After this introductory flashback in Episode 1, the action of EDITH CAVELL plunges forward from the German invasion of Belgium in August 1914 to Cavell’s execution in October 1915. After the German invasion, two resistance groups help trapped British and French soldiers escape from behind German lines after the Battle of Mons. The resistance also guides young Belgians out of the country to join Allied armies. By October 1914 Cavell has taken in her first fleeing British soldiers. Within months she is dedicated to helping escaping soldiers.
Cavell, a Briton from Norwich, is the Director of Education at Belgium’s first nurses’ training school. She is well-positioned to shelter Allied troops, with beds and Red Cross rations, before moving them to neutral Holland. By May 1915 much of Brussels seems to know what goes on at the nurses’ teaching clinic.
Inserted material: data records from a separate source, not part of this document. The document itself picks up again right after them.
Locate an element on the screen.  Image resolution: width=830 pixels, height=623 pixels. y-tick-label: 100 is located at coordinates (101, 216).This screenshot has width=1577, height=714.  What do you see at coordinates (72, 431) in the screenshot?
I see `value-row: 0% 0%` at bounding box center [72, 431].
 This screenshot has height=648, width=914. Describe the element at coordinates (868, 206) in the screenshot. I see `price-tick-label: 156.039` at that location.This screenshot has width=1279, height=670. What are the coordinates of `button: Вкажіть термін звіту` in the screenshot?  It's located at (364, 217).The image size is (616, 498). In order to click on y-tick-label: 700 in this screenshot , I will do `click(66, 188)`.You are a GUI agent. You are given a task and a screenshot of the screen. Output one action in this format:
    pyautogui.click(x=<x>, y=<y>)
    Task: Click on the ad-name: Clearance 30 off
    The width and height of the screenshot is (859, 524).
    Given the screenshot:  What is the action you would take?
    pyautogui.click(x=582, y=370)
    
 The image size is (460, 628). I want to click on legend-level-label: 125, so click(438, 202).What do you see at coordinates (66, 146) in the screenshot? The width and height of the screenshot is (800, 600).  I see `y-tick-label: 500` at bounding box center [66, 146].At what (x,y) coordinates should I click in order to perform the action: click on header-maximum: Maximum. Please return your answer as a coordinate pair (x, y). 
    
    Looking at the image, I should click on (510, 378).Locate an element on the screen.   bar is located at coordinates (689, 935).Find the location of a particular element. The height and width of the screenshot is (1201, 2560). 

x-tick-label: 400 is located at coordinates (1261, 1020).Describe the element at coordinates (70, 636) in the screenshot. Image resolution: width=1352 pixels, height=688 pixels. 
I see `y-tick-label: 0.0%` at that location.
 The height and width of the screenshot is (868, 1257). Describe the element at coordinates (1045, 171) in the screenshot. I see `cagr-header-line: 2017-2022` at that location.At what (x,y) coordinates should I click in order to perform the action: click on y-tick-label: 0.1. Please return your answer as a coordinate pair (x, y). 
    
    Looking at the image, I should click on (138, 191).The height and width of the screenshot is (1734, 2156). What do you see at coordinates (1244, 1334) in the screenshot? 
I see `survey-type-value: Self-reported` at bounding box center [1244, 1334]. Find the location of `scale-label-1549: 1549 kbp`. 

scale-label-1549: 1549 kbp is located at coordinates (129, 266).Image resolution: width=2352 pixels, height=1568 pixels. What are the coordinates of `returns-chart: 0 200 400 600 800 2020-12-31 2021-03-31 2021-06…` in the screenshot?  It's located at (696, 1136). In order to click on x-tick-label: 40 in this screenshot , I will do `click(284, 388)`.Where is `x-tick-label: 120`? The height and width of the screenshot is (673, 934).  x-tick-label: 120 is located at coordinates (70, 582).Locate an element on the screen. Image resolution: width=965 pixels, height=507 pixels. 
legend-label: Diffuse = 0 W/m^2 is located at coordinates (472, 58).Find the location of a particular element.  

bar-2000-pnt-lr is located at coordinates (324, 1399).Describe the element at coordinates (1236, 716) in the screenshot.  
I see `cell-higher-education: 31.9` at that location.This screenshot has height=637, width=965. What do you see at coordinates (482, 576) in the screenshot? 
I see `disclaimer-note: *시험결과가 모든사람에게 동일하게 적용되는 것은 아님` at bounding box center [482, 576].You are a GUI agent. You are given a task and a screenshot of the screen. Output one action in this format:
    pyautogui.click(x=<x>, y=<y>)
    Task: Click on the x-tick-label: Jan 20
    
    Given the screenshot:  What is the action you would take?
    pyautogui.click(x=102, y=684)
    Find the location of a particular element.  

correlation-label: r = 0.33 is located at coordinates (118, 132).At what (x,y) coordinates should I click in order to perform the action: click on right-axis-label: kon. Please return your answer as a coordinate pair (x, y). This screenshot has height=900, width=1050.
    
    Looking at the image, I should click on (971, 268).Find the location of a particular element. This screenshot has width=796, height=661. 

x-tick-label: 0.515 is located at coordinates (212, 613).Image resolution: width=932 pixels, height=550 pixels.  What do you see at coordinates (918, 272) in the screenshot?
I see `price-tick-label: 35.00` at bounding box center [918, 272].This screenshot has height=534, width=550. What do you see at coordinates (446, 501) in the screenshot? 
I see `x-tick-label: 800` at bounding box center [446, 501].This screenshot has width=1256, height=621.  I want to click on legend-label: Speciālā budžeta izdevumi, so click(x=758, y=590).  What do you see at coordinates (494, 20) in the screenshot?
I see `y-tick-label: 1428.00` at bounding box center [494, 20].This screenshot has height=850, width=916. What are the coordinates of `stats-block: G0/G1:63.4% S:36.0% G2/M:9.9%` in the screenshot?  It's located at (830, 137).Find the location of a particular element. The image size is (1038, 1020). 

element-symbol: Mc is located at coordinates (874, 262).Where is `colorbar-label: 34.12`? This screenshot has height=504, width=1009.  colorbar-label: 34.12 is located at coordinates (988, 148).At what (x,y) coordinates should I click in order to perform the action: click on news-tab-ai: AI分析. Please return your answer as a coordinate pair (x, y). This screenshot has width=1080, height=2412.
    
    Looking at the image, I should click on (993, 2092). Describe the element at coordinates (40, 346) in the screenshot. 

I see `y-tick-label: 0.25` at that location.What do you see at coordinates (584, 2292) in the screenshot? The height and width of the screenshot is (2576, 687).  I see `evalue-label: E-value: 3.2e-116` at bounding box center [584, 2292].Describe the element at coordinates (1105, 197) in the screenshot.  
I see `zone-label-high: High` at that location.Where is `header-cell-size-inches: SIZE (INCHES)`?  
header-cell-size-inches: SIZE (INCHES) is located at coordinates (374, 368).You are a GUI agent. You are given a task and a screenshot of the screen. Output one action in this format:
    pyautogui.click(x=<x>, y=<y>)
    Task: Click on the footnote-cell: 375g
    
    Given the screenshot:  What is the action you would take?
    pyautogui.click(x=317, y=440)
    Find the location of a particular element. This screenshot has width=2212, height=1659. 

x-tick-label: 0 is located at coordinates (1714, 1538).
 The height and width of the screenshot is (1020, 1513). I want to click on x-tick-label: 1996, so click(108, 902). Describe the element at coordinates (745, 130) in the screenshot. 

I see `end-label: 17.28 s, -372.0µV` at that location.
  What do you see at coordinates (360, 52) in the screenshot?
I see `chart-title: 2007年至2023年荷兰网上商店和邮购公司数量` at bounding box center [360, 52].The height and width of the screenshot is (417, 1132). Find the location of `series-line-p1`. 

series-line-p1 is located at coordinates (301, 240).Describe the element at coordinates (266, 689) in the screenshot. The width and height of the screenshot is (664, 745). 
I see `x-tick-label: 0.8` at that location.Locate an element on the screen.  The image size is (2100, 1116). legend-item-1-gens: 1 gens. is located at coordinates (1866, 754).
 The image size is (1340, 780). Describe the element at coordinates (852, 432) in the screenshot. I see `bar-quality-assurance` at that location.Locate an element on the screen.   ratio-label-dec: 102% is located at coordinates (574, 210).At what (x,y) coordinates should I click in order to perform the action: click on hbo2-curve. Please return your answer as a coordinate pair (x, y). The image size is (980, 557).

Scores of Belgians are involved in resistance ventures. Guides help British and French soldiers reach Brussels through occupied Belgium from Mons. A chemist makes ink for documents. Princess Marie de Cröy forges photo ID cards. Everyone, from miners to the Prince de Cröy, seems to be guiding soldiers to Cavell’s Berkendael Institute. Meanwhile, escapees evade dogs, mines, and German patrols along the Dutch border.
German police begin to investigate, but clumsily. Two German raids on Princess de Cröy’s chateau fail to find concealed soldiers. On one occasion the princess even hides troops in the wall behind her bed. Eventually Cavell is arrested and put on trial, the trial itself moving from the Senate Chamber to the Chamber of Deputies. Cavell is sentenced to be shot. Now American minister Whitlock becomes involved, with other diplomats and lawyers. A frenzy of diplomatic activity takes place as diplomats try, but fail, to gain a stay of execution.
A firing squad executes Cavell and a co-defendant. But this is not the end: the aftermath counts.
The shockwave in public opinion
The Germans had already used poison gas for the first time, against Canadian troops (22nd April, 1915). They had sunk the R.M.S. Lusitania (7th May, 1915) with much loss of life. Edith Cavell’s execution five months later (12th October, 1915), was seen as a third proof of Prussian callousness. This incident played a major role in boosting British voluntary recruiting, Allied morale, and British propaganda. The death of Edith Cavell was the ‘strike three’ alienating the support of German immigrants to the United States. Her execution cost their support for the German cause. In so doing, it shifted American public opinion, and made possible the entry of the United States into WW1.